Source passage —
________________________

Enhancing and expanding the national border patrols with canine units has become a priority for the Ghana Revenue Authority (GRA). Danida has recently supported the GRA with fully equipped canine unit to support the Customs Division as a source of increased domestic revenue.


Dogs at the National Dog Academy are trained to sniff out specific drugs – others include cannabis, cocaine and ‘speed ball’.

Service dogs might be a rare sight in Ghana, however that is about to change. In Accra lies the training facility for canine units, dubbed the ‘National Dog Academy’ by its staff. It is Ghana’s only facility offering training for the canine units for various government authorities. One of the being the Ghana Revenue Authority (GRA).

Danida has supported the GRA by donating nine dogs and their training – effectively forming a canine unit - to the Dog Academy, who will facilitate the training of GRA staff and the dogs. The purpose of the training is for the dogs to specialize in rummaging of vehicles, identifying contraband goods on persons and packages as well as general patrol duties. All aimed at increasing domestic revenue and protection Ghana’s borders from illicit flows of commodities, currencies and narcotics.


Training of the dogs and handlers are done in special rooms, where an object is put in one of many holes. Neither dog nor handler knows in where the small amount drug, currency or explosive is kept, but are trained to cooperate in order to find it.

“The provision of this unit is expected to boost the capacity of the various units under the customs department in carrying out their functions. It is our hope that the capacity we build within the GRA will enable this institution to better protect Ghana’s borders, guard revenue coffers and strengthen capacity to deliver on meeting their revenue targets,” says Peter Eilschow Olesen, Deputy Head of Mission at the Embassy of Denmark.

Progressive expansion of canine units
The dogs are specialized and trained to carry out tasks involving detection of narcotics, explosives and armaments, large quantities of currency and even human trafficking. The National Dog Academy currently has 14 trainers and 9 dogs specializing as canine units for various government authorities. Capacity at the academy is, however, for up to 40 trainees and dogs.

________________________

Write out the canine unit article word for word from "Danida has supported" to "currencies and narcotics.". The records have nothing to do with the canine unit article.

Data shown —
________________________

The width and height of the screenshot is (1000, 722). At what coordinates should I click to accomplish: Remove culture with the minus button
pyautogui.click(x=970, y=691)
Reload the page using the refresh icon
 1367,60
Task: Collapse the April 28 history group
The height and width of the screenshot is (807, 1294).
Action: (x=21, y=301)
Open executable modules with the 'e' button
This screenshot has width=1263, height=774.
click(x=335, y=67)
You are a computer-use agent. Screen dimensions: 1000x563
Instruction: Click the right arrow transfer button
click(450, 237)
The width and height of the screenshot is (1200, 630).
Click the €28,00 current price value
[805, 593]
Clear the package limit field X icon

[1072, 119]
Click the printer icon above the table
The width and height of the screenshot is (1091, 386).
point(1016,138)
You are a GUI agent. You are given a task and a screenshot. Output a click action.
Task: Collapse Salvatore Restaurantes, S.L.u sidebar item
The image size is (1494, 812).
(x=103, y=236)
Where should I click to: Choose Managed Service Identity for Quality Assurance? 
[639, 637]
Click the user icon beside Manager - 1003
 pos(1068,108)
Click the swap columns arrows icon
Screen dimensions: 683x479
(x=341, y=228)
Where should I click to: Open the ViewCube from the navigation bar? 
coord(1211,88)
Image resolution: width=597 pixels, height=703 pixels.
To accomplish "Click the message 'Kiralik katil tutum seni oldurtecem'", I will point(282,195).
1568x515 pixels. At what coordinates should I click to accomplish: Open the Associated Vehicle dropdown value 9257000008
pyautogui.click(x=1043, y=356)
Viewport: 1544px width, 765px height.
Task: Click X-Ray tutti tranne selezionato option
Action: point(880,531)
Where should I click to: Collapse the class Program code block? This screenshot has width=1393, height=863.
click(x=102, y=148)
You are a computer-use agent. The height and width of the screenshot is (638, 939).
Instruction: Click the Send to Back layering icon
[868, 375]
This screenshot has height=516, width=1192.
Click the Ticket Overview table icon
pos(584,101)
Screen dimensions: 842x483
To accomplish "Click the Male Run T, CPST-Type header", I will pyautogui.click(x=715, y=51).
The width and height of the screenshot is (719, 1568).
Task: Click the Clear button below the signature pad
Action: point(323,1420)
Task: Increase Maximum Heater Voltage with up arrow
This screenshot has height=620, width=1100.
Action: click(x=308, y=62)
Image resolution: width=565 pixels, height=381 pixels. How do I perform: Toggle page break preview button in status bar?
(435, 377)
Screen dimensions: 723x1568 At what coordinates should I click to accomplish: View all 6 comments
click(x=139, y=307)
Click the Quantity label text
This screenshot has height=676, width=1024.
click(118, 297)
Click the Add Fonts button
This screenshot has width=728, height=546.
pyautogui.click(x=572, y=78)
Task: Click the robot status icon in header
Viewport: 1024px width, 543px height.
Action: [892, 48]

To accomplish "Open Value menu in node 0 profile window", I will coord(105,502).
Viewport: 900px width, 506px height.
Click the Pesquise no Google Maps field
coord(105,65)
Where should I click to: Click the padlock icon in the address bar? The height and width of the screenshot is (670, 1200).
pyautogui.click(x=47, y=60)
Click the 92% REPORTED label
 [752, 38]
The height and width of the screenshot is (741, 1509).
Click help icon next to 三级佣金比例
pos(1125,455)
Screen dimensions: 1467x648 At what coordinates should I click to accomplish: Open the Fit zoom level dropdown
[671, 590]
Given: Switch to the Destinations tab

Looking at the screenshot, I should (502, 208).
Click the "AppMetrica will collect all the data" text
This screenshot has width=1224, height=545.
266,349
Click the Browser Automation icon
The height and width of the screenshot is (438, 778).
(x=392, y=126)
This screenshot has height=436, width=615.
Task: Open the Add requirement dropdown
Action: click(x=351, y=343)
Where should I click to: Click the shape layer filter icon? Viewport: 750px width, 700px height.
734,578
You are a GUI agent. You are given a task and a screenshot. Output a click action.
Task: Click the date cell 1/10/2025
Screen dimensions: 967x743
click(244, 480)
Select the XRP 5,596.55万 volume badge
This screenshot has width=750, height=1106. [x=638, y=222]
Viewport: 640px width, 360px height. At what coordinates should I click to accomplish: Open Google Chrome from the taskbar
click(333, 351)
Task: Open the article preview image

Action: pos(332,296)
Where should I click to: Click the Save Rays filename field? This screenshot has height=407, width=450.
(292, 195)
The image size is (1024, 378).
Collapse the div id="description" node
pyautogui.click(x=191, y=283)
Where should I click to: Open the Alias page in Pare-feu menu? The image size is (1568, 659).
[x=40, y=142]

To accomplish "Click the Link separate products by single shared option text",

________________________

Exercise solution —
Danida has supported the GRA by donating nine dogs and their training – effectively forming a canine unit - to the Dog Academy, who will facilitate the training of GRA staff and the dogs. The purpose of the training is for the dogs to specialize in rummaging of vehicles, identifying contraband goods on persons and packages as well as general patrol duties. All aimed at increasing domestic revenue and protection Ghana’s borders from illicit flows of commodities, currencies and narcotics.